いざ高速を走り出してから、ガソリンを入れ忘れていたことを思い出し、気づけばガス欠ギリギリに……。遠出の準備に気を取られると、事前の給油を忘れがちです。
ペースの速い高速道路では、燃料切れでの立ち往生が大きな危険につながります。ガス欠で止まってしまうと、「運転者の遵守事項違反」に問われる可能性も。
一般的に、燃料切れが近いことを告げる「エンプティランプ」が点灯してからは、30km~50km程度は走行可能です。一方、高速のパーキングは50km間隔を目安に設置されていますが、ガソリンスタンドがあるパーキングまで間隔が空くケースもあるので、早め早めの給油を心がけましょう。
違反してしまうと……?
・違反点数2点
・反則金9,000円(普通車)
(運転者の遵守事項違反:道路交通法第75条の10)※参考
※高速の本線に車を停止させてしまった場合、3ヶ月以下の懲役または5万円以下の罰金(過失による場合には10万円以下の罰金)
細かすぎる交通ルールも安全のため!
今回紹介した違反例は、どれも「うっかり」や「つい」でやってしまいそうなものばかり。運転に慣れているドライバーでも、「これも違反なの?」と驚いてしまうかもしれません。

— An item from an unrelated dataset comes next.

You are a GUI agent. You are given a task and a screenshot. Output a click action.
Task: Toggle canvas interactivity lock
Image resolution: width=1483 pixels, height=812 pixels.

しかし、これらはすべて安全のためのルールです。「違反だからダメ」なのではなく、「危ないからこそのルール」だと思うと、日々の運転に対する意識も変わってきますよね。
車を離れるときの決まりから、車内環境に関するルールまで、ほんの少しの意識が事故やトラブルを予防し、自分自身の安心にもつながります。